LONDON, United Kingdom, June 23 – McLaren’s future in Formula 1 has been called into question, with the team’s finances in such a dire situation they are reportedly facing insolvency by ’17 July 2020′.
Earlier this week it was reported that McLaren is taking the owners of its bonds to court, seeking a High Court declaration that would permit the Group to use its Woking headquarters and historic car collection as collateral for a new loan.
However, it seems they are running out of time.

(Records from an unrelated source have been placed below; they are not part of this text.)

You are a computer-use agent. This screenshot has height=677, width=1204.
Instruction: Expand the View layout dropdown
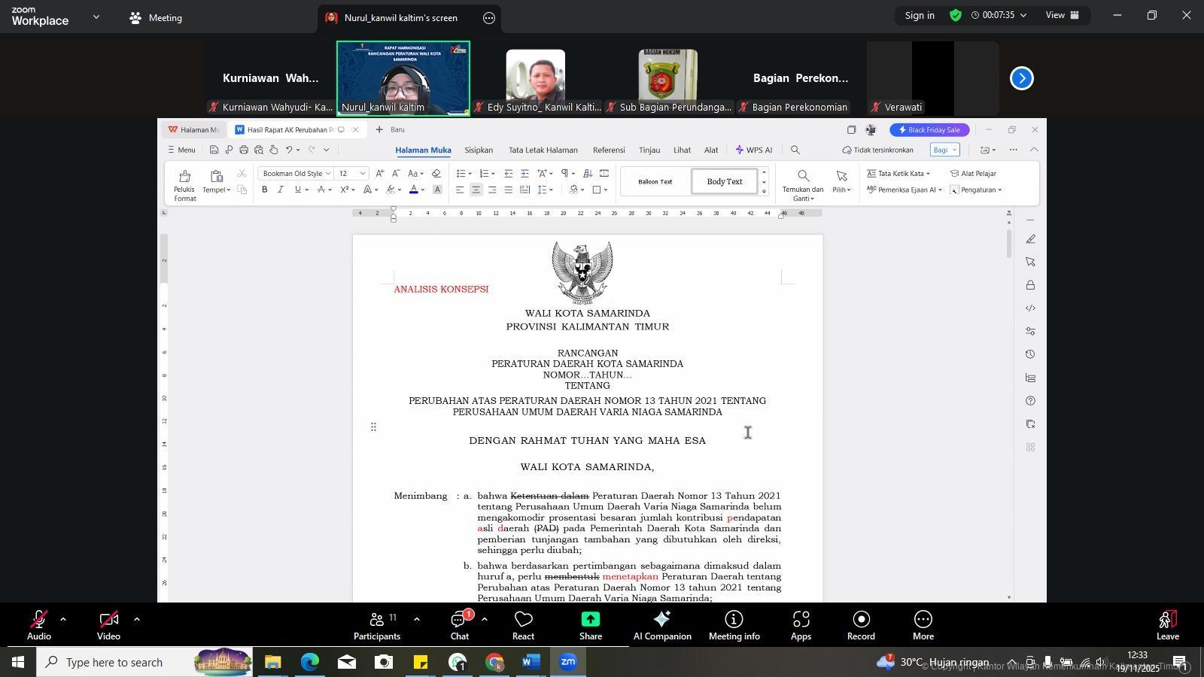(x=1062, y=15)
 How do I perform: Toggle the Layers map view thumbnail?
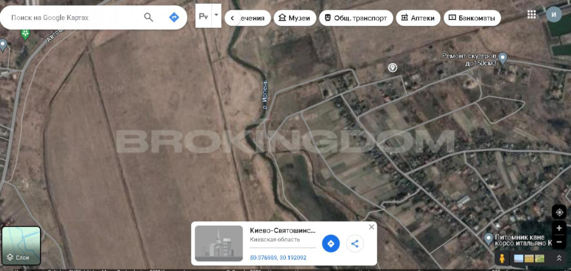(x=21, y=245)
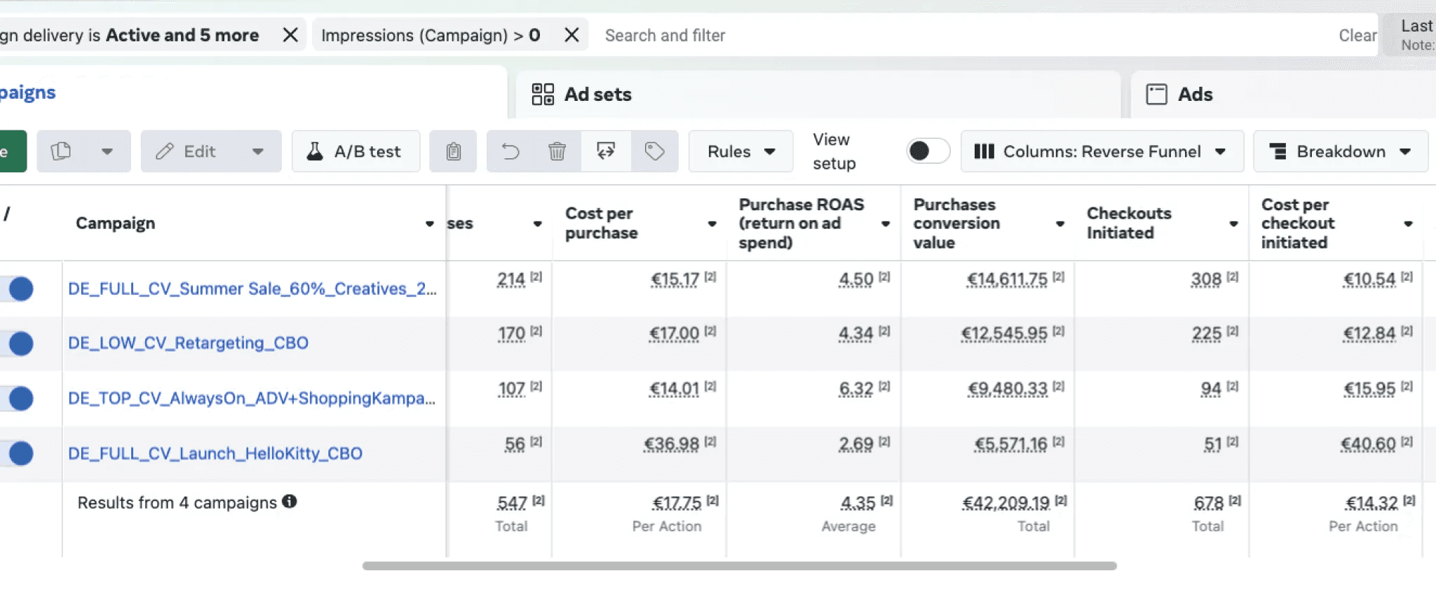Toggle off the DE_FULL_CV_Launch_HelloKitty_CBO campaign
Viewport: 1436px width, 601px height.
click(20, 453)

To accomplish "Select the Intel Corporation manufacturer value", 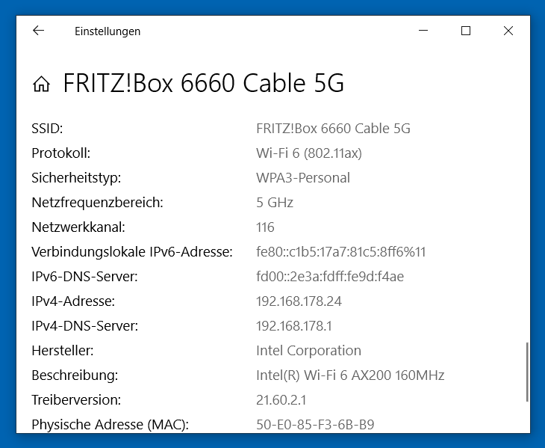I will (x=308, y=351).
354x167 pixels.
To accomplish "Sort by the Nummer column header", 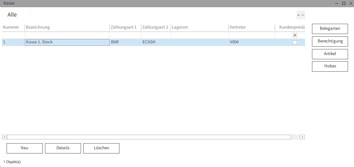I will (11, 27).
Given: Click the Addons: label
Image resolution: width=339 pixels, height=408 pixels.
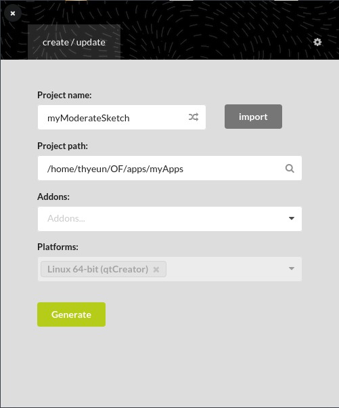Looking at the screenshot, I should (53, 197).
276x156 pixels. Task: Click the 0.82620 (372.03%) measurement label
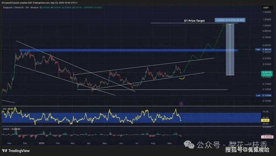click(x=230, y=20)
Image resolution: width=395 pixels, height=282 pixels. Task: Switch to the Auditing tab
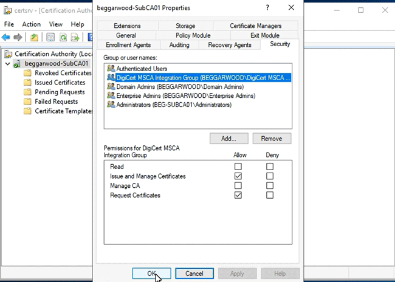tap(179, 45)
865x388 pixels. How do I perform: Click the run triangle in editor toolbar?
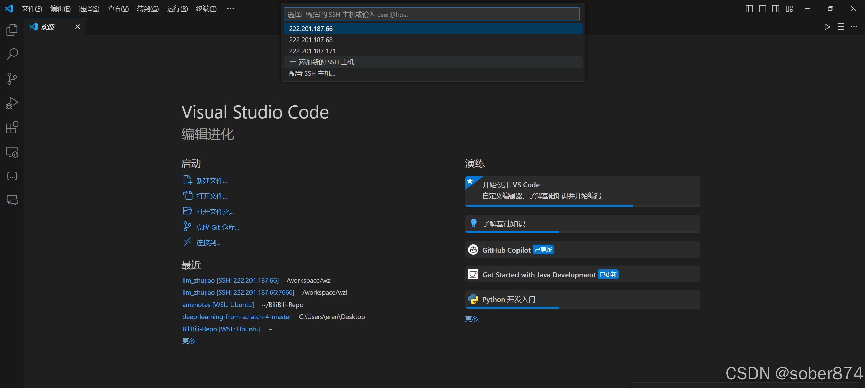(827, 27)
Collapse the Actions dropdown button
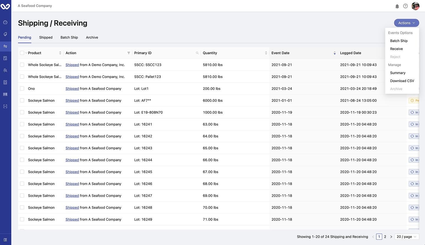Viewport: 425px width, 245px height. pos(406,23)
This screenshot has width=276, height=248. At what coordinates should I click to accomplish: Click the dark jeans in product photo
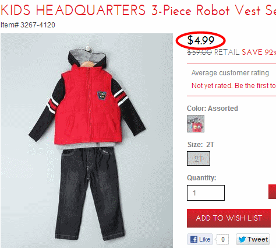pyautogui.click(x=90, y=193)
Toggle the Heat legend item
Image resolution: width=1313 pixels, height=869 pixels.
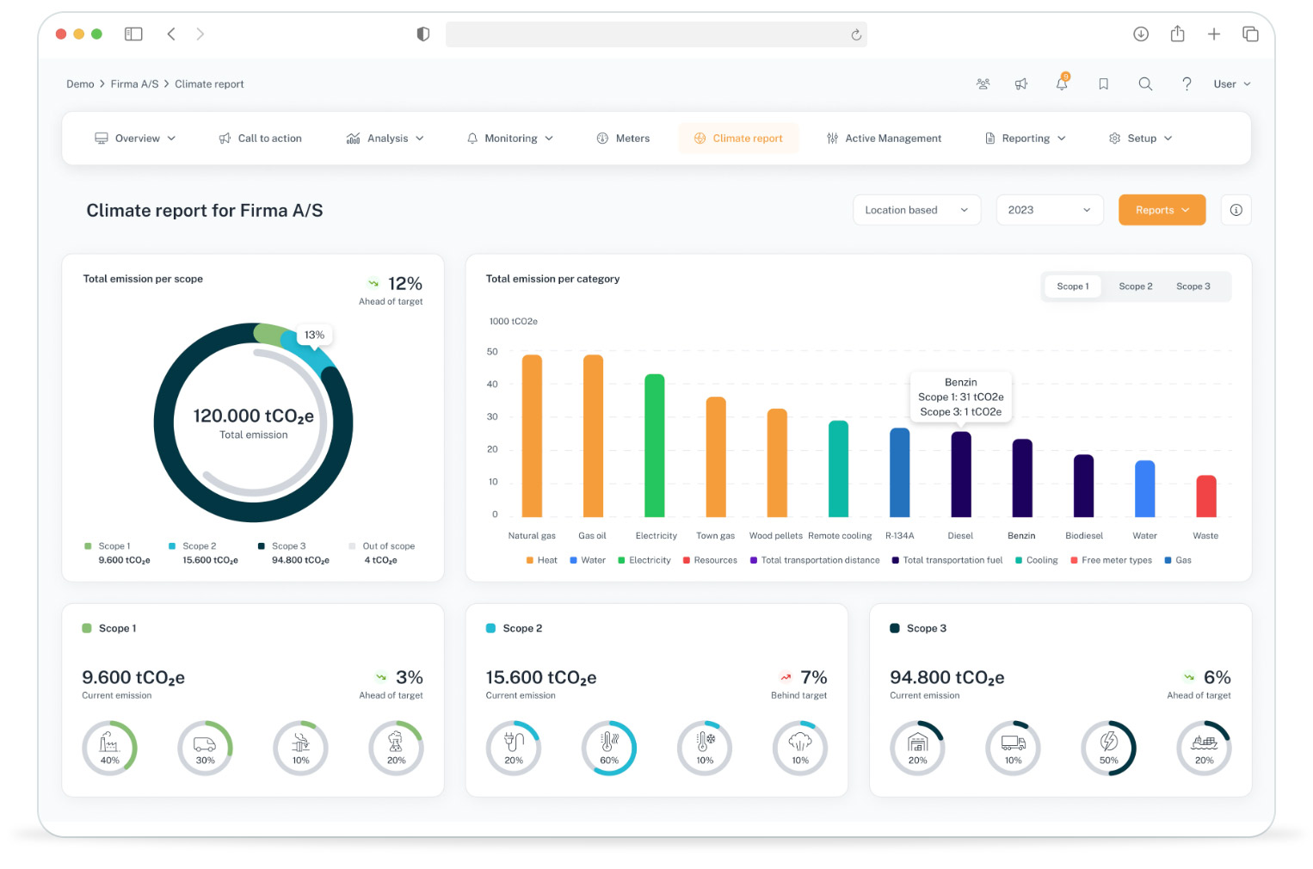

Days after it emerged that the Group could sell a stake in its Formula 1 team to help cover costs, news of McLaren’s financial troubles again made headlines as the Group sought legal help from the British courts.
McLaren needs to find additional funds and the Group needs its premises and historic cars to do that.
Forbes says the situation is dire.
The publication reports that ‘McLaren says it will become insolvent if the Note holders don’t allow it to release the assets from the security and sell them or secure a new loan on them.
‘It adds that the judge will need to issue a declaration in favor of McLaren in just 17 days so that it can get the deal over the finish line.
‘The filings reveal that “the Group needs to obtain declaratory relief in advance of 17 July 2020. Due to the period of time required to sign the contractual documentation and arrange for the relevant funds to be paid, declaratory relief would in fact need to be granted at least five business days before the funds are required. In other words, declaratory relief is required by no later than 10 July 2020.”‘
The Note holders, though, have put another option on the table as, according to their lawyer, the court case will “not be concluded before the Group runs out of cash.”
The lawyer added that the “the one remaining realistic financing option open to the Group, namely the transaction with the Note holders will collapse and the Group will then have no realistic prospect of avoiding an insolvent liquidation.”
McLaren is facing massive financial loses as the Group has sold less than a third of its McLaren road cars in the first quarter of this year compared to last year. That meant revenue fell from $217.7 million to $136.2 million.
And that was before the company was forced to shut down for the pandemic.